Gösterilen Metin.
========================================================================
Yumurta bayramında panayıra dönen sokakların kokusu hala burnunun ucunda. “Paskalya çöreği kokardı Samatya” diye anlatıyor Boğos Bey.
Şimdi eskisi gibi olmasa da yine mahallesindeki birlik ve beraberlikten hoşnut Boğos Bey her ne kadar ilk geldiği yıllar bunu yadırgasa da…
“Eve gelene kadar onlarca insan selam verirdi, tanımazdım. Eve geldim mi Ayda’ya (eşi) sorardım bana şu tipte birisi selam verdi, diye. ‘Sen Zennuk’un damadısın, herhalde’ derdi. Azalmış da olsa bu tanışıklık ve samimiyet devam ediyor. Samatya’da aradığınız kişiyi ya kahvede ya da kilise bahçesinde bulursunuz.”
CİNAYETİN GÖLGESİNDE SAMATYA
Maritsa Küçük geliyor aklıma. İnsanın kendini en güvenli hissetmesi gereken yerde; evinde öldürülmüştü. Sonra Hıristiyanlara yönelik artan saldırı vakaları… Boğos Bey ve Pakrat Bey’in anlattıklarından sonra istemsiz o soru düştü aklıma. Nasıl bu hale gelmişti Samatya?
========================================================================
Veri Bölümü.
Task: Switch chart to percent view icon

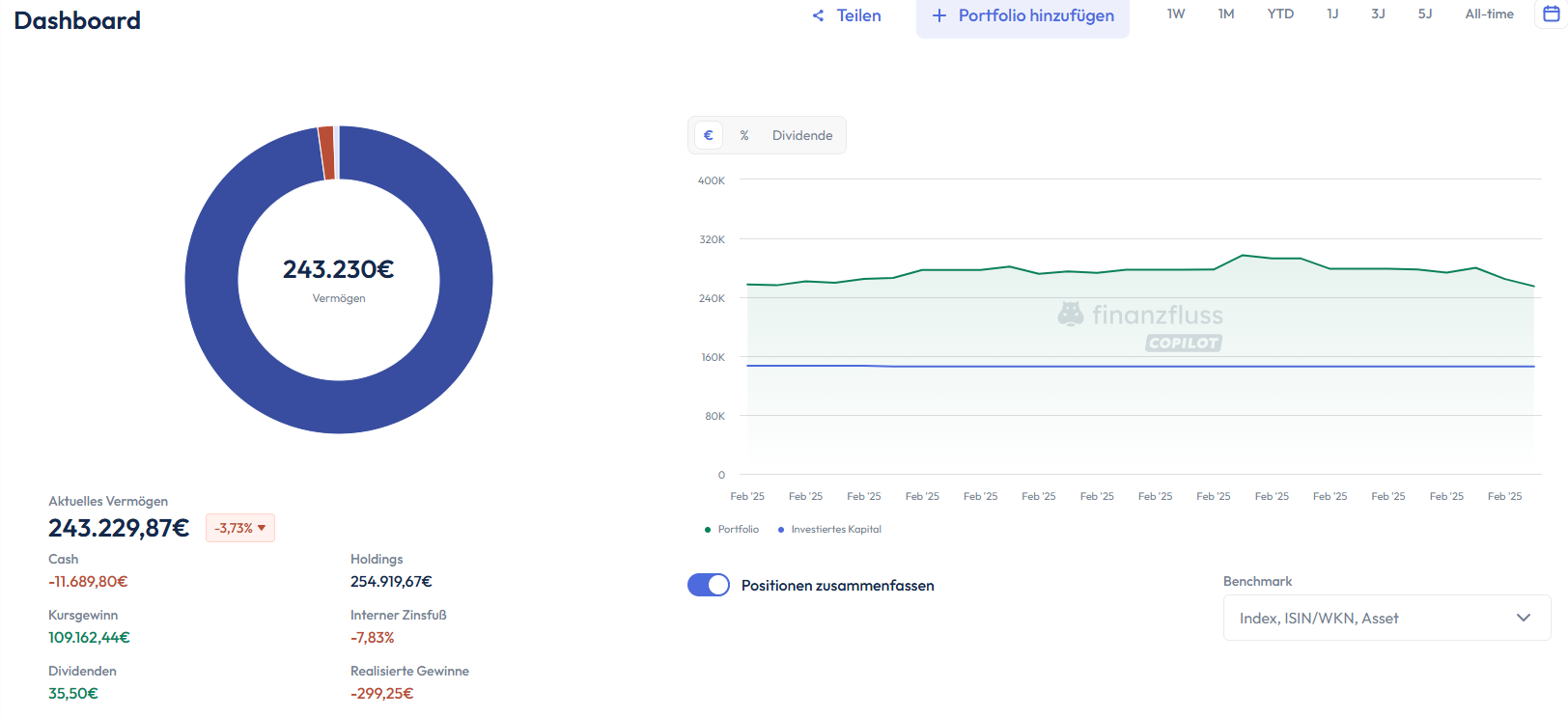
========================================================================
Alıştırma Görevleri.
1. Samatya yazısında "Yumurta bayramında panayıra" ile başlayıp "hale gelmişti Samatya?" ile biten kısmı yeniden yazın; "Ayda" yerine "Aida" koyarak güncelleyin.
2. Samatya yazısına göre Boğos Bey, Samatya'nın eskiden ne koktuğunu söylüyor?
3. Samatya yazısında "Eve gelene kadar" diye başlayan paragrafı ana bilgileri koruyarak kısaltın.

Alıştırma Yanıtları.
1.
Yumurta bayramında panayıra dönen sokakların kokusu hala burnunun ucunda. “Paskalya çöreği kokardı Samatya” diye anlatıyor Boğos Bey.
Şimdi eskisi gibi olmasa da yine mahallesindeki birlik ve beraberlikten hoşnut Boğos Bey her ne kadar ilk geldiği yıllar bunu yadırgasa da…
“Eve gelene kadar onlarca insan selam verirdi, tanımazdım. Eve geldim mi Aida’ya (eşi) sorardım bana şu tipte birisi selam verdi, diye. ‘Sen Zennuk’un damadısın, herhalde’ derdi. Azalmış da olsa bu tanışıklık ve samimiyet devam ediyor. Samatya’da aradığınız kişiyi ya kahvede ya da kilise bahçesinde bulursunuz.”
CİNAYETİN GÖLGESİNDE SAMATYA
Maritsa Küçük geliyor aklıma. İnsanın kendini en güvenli hissetmesi gereken yerde; evinde öldürülmüştü. Sonra Hıristiyanlara yönelik artan saldırı vakaları… Boğos Bey ve Pakrat Bey’in anlattıklarından sonra istemsiz o soru düştü aklıma. Nasıl bu hale gelmişti Samatya?

2. Paskalya çöreği.

3. Boğos Bey, eve dönene kadar tanımadığı onlarca kişinin ona selam verdiğini anlatıyor. Eşi Ayda'ya bunların kim olduğunu sorduğunda "Sen Zennuk'un damadısın, herhalde" cevabını alırmış. Bu tanışıklık ve samimiyet azalsa da sürüyor. Samatya'da aranan kişi ya kahvede ya da kilise bahçesinde bulunuyor.